What to work on ::
Repeat the entries in full. Each line must match exactly.

Exercise material ::
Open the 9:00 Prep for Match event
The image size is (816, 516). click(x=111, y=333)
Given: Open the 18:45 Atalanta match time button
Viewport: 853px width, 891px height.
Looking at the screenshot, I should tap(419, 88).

Solution for this task ::
Open the 9:00 Prep for Match event
The image size is (816, 516). click(x=111, y=333)
Given: Open the 18:45 Atalanta match time button
Viewport: 853px width, 891px height.
Looking at the screenshot, I should tap(419, 88).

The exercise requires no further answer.